Stepping is usually described as form of group dance in which a participant’s body is used to provide the sound, including spoken words, footsteps and hand claps. Moves and stunts drawn from marching bands, break dancing and a variety of other sources are incorporated into the performance. Although its roots are not precisely known, it’s been a big part of African-American Greek groups since the early 1900s.

WSU’s Multicultural Greek Council, which is made up of seven fraternities and sororities, stages “Shock the Yard.” The competition is broken into two competitions, one in which college groups typically participate and another made up of younger teams (although this year at least one group of high schoolers is trying to win the first division).

Teams from Texas, Oklahoma, Colorado and Kansas State University are competing along with several from the Wichita area.
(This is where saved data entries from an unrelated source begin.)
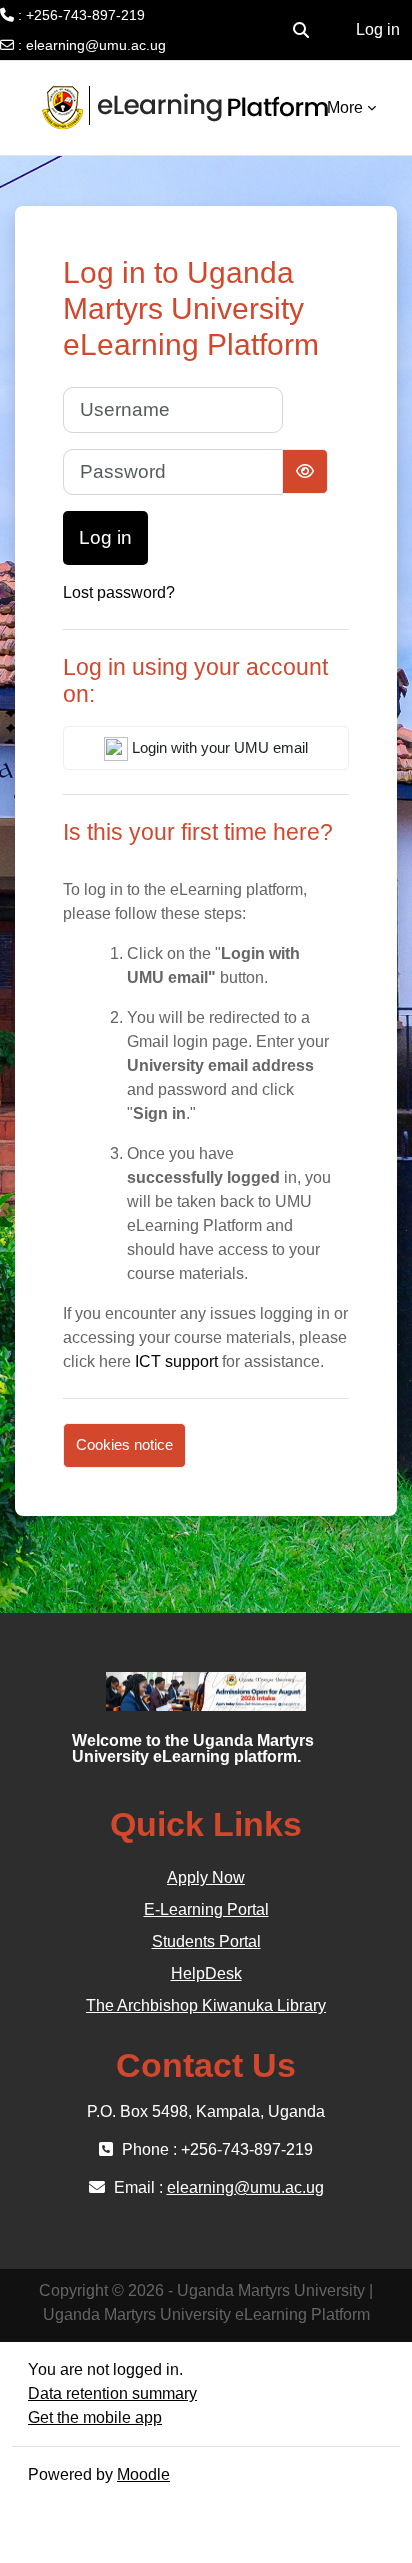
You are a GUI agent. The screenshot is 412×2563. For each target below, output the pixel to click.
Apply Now (206, 1877)
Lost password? (119, 592)
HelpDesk (206, 1973)
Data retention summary (112, 2393)
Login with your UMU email (218, 747)
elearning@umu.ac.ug (96, 45)
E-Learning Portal (206, 1909)
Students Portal (206, 1941)
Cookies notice (124, 1444)
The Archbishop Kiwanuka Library (206, 2005)
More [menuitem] (345, 107)
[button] (301, 30)
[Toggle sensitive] (305, 471)
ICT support (176, 1361)
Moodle (143, 2474)
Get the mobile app (95, 2417)
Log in (378, 29)
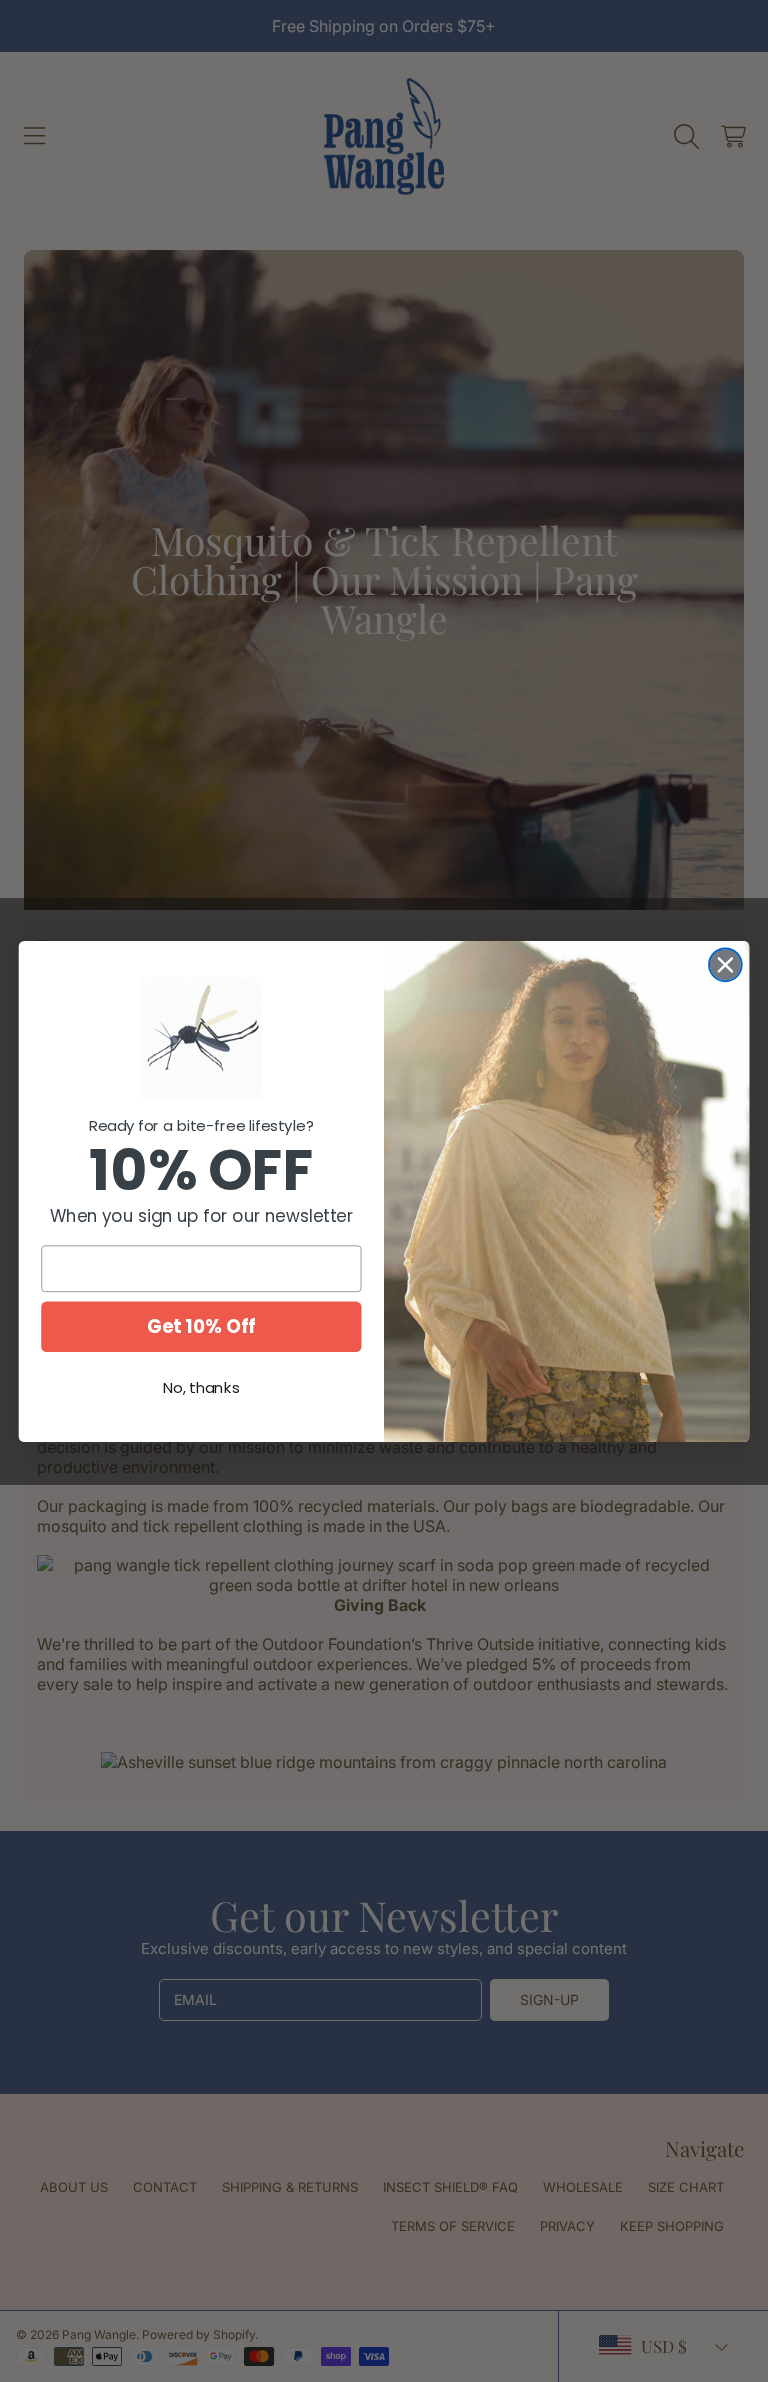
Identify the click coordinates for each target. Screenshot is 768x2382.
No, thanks (201, 1388)
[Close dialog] (725, 964)
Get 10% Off (201, 1326)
Many of the multicultural council’s members sponsor youth groups that participate in the show. For instance, Zeta Phi Beta sorority members mentor three groups who will perform – the Pearlettes, Amicettes, and Archonettes, consisting of 30 girls ranging in age from 5 to 18.

“Part of what we try to teach our youth groups is about leadership, teamwork and also giving back to the community,” said J’Vonnah Maryman, an alumni member of the sorority. “ ‘Shock the Yard’ provides an opportunity to exhibit skills in a fun way.”

Maryman said she stepped when she was a WSU undergrad – she’s currently a Sedgwick County Health Department employee working her doctorate at the school – “and it’s a good workout. The beats are different, and the movements are different. It takes a lot of time and energy and practice. I’m good and retired from it now.”

Maryman said the competitive angle of the event is downplayed for younger teams, but the college-age teams definitely try to win by upstaging each other. Last year’s winner, from Colorado Springs, is back attempting to retain its title.

Shephard isn’t just emceeing the show, he’s also coaching the members of Alpha Phi sorority.

“They’re starting from scratch, they’ve never stepped before,” he said. “It’s pretty much a Greek unity thing, coming together to collaborate on an event.”

Alpha Phi member Destiny Meredith, a sophomore from Wichita who’s participating, said her goal “is for everyone to understand that we’re all sisters and brothers. We are really proud that Joseph wants to help us.”

Asked how the team’s routine is coming, she said, “I think we’re doing surprisingly well. We made it simple.”